-- BEGIN RECORDS --

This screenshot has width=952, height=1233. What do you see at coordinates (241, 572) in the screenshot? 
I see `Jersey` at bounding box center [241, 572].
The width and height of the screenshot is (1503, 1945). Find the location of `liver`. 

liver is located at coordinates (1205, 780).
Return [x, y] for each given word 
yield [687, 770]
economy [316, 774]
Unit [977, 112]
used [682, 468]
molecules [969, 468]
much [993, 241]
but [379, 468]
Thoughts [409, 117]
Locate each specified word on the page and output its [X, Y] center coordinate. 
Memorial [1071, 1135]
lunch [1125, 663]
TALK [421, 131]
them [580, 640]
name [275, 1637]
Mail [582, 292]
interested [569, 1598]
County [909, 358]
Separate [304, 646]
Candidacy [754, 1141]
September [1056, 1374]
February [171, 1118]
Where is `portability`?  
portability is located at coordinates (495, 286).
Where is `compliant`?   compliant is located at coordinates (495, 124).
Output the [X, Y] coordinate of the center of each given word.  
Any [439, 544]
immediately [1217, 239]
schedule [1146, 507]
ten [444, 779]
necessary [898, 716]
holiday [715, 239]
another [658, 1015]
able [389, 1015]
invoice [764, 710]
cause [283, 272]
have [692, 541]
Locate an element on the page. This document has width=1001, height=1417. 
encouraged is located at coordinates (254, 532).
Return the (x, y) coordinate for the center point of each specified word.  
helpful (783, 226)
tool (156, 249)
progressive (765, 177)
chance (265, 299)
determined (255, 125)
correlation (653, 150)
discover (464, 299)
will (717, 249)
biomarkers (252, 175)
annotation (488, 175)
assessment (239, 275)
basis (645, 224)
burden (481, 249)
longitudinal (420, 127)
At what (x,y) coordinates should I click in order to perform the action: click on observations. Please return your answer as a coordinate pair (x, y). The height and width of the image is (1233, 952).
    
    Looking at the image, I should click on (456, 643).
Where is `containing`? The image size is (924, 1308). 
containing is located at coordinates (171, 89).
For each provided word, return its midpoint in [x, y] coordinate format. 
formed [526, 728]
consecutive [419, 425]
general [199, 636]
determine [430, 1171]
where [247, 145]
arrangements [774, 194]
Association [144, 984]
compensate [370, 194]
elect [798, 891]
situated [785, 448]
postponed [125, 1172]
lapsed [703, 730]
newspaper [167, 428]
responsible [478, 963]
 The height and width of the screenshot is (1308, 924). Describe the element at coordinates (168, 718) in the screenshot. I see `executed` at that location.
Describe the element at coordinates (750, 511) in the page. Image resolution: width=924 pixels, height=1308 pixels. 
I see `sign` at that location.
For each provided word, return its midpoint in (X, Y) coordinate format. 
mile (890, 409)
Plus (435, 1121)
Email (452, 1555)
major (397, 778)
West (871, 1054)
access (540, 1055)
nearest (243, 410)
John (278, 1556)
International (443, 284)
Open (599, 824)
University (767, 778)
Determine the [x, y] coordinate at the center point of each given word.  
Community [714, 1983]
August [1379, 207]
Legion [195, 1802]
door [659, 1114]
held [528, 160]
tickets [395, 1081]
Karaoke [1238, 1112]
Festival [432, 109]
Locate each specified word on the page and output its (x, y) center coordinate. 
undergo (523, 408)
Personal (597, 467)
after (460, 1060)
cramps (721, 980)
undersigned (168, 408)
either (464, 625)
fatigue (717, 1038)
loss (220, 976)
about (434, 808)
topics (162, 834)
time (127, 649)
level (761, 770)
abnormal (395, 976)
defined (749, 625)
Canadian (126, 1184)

-- END RECORDS --

THE EXERCISE: Format the lines of the material from the one containing "Karaoke [1238, 1112]" through the one containing "defined (749, 625)" as a numbered list, omitting any blank lines.

TASK RESPONSE:
1. Karaoke [1238, 1112]
2. Festival [432, 109]
3. Locate each specified word on the page and output its (x, y) center coordinate. 
4. undergo (523, 408)
5. Personal (597, 467)
6. after (460, 1060)
7. cramps (721, 980)
8. undersigned (168, 408)
9. either (464, 625)
10. fatigue (717, 1038)
11. loss (220, 976)
12. about (434, 808)
13. topics (162, 834)
14. time (127, 649)
15. level (761, 770)
16. abnormal (395, 976)
17. defined (749, 625)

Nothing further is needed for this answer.